Every record that follows should be copied exactly. No picture belongs in the copy.

- **DATA TO EXAMINE**
Start of Block
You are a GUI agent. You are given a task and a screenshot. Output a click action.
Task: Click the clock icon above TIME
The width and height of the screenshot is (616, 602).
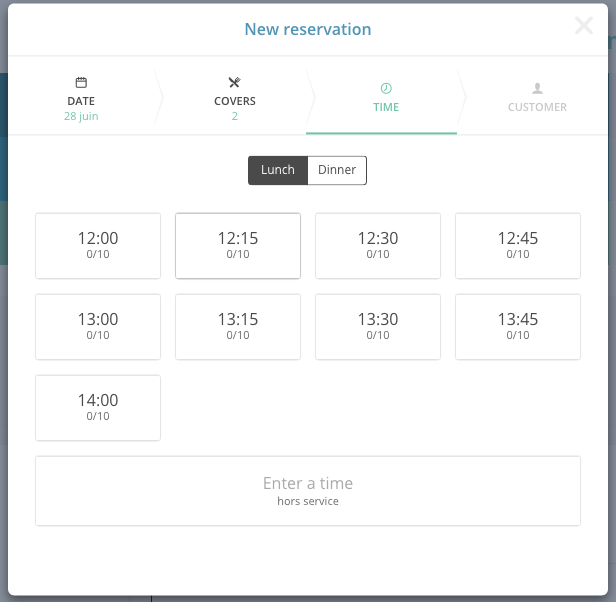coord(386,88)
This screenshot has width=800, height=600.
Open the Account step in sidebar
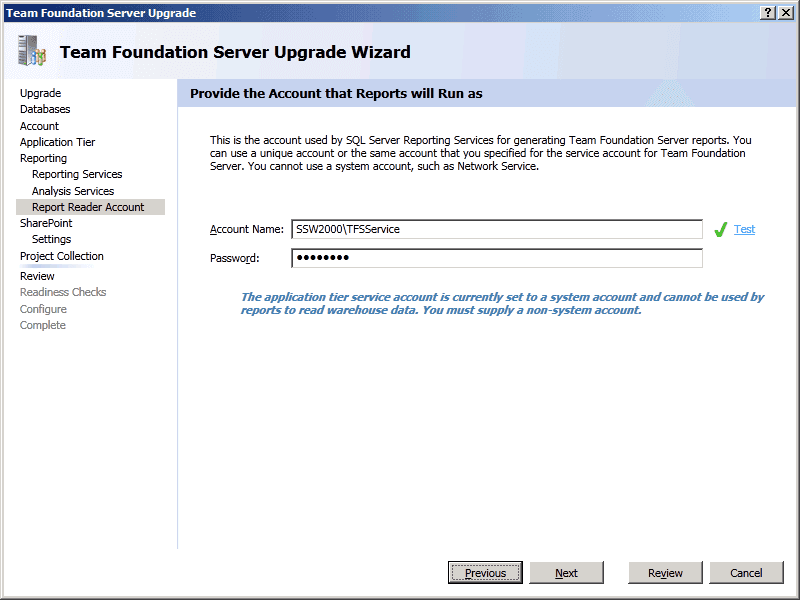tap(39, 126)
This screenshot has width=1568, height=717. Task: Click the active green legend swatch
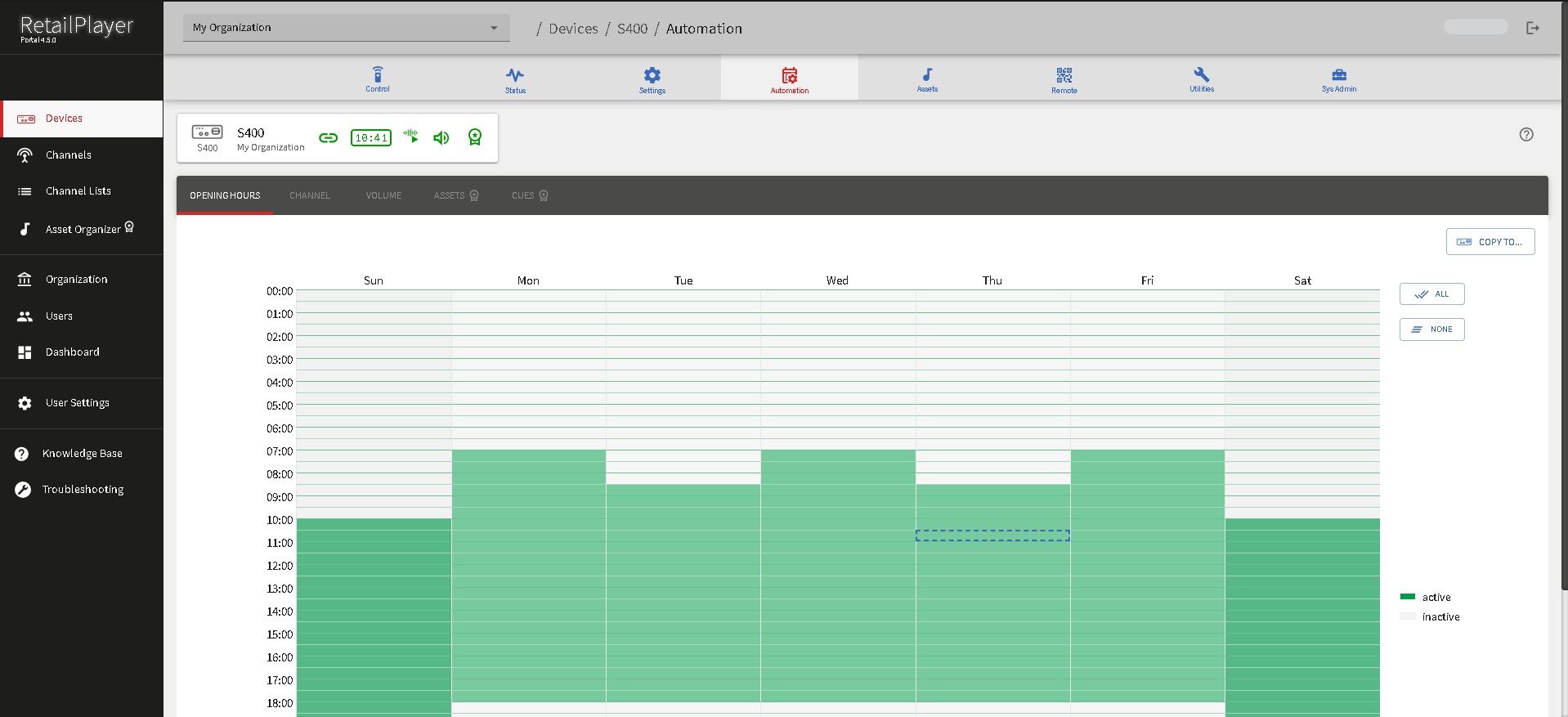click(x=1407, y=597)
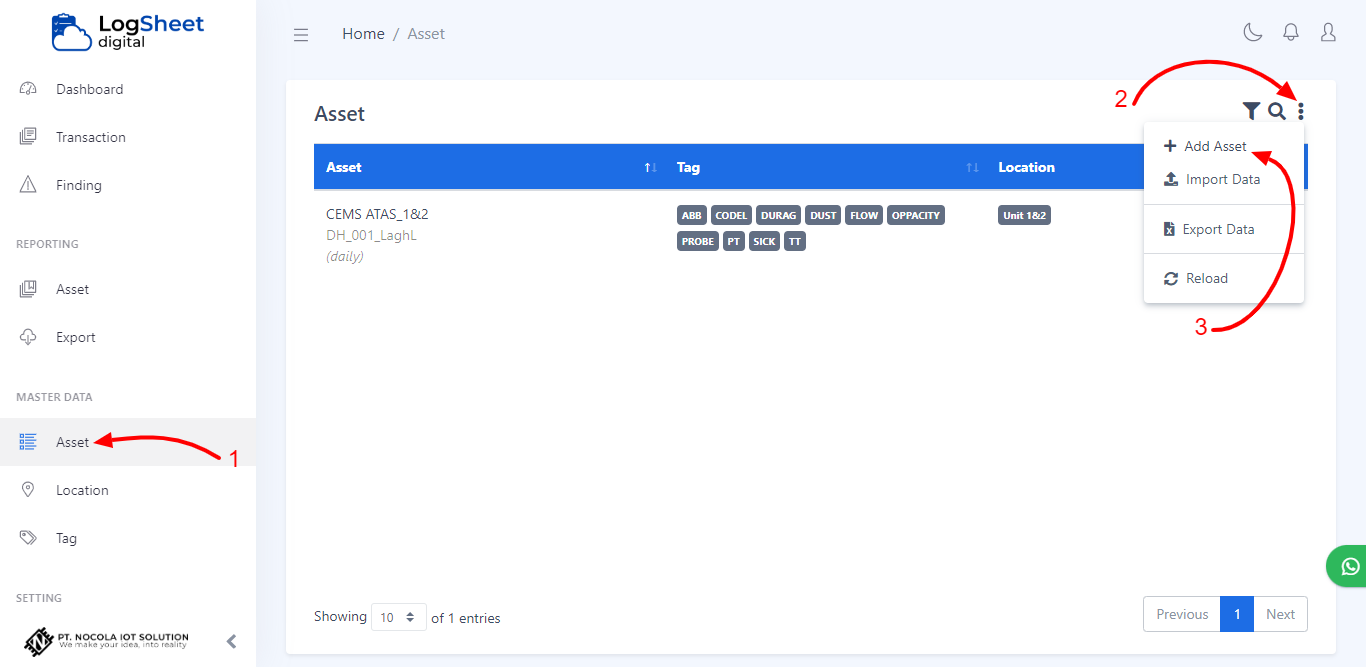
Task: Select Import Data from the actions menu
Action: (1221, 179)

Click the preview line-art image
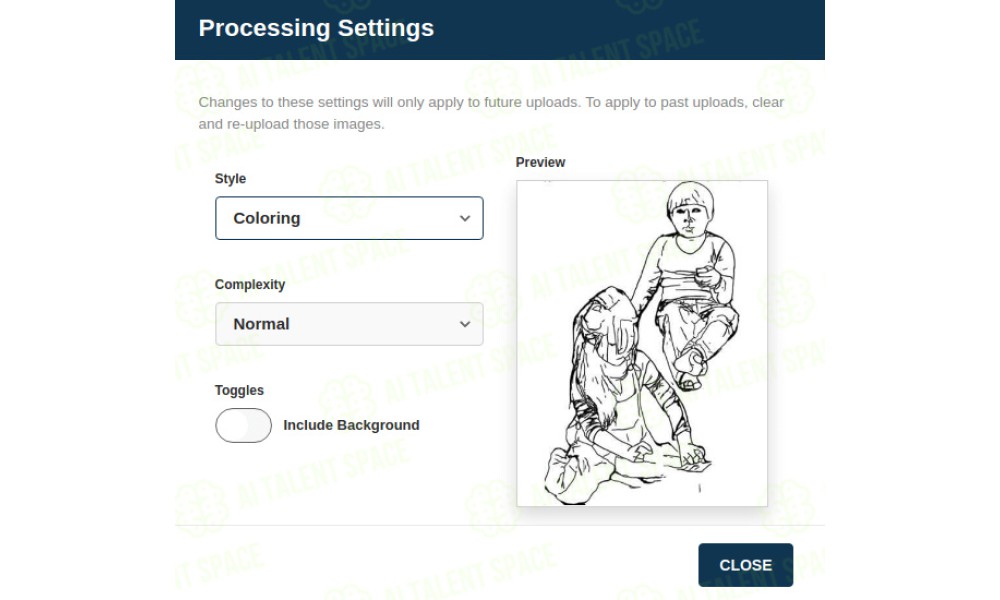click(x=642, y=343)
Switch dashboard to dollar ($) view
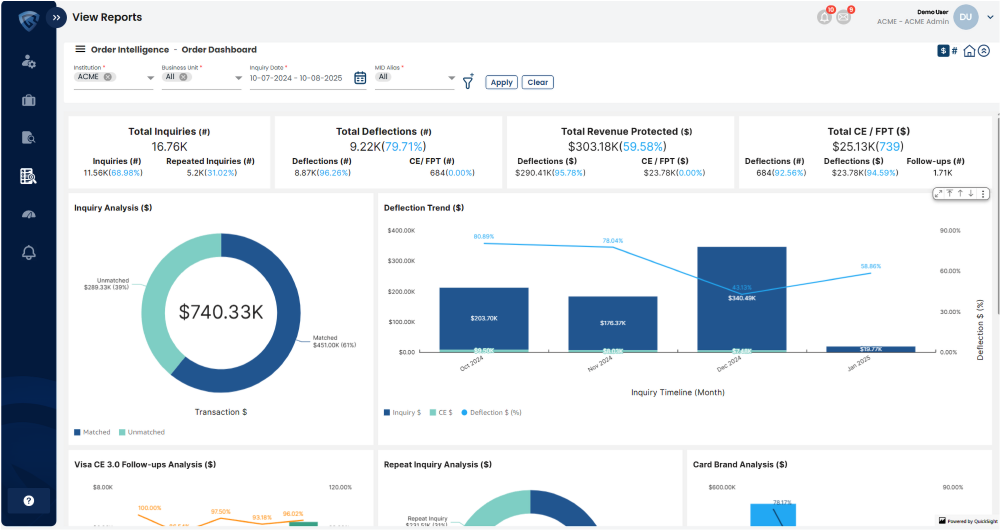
End of Block
- **ANSWER**
You are a GUI agent. You are given a task and a screenshot. Output a click action.
Task: Click the clock icon above TIME
The width and height of the screenshot is (616, 602).
coord(386,88)
This screenshot has width=800, height=600.
Open the Account step in sidebar
tap(39, 126)
This screenshot has width=1568, height=717. Task: Click the active green legend swatch
click(x=1407, y=597)
Task: Select Import Data from the actions menu
Action: (1221, 179)

Click the preview line-art image
click(x=642, y=343)
Switch dashboard to dollar ($) view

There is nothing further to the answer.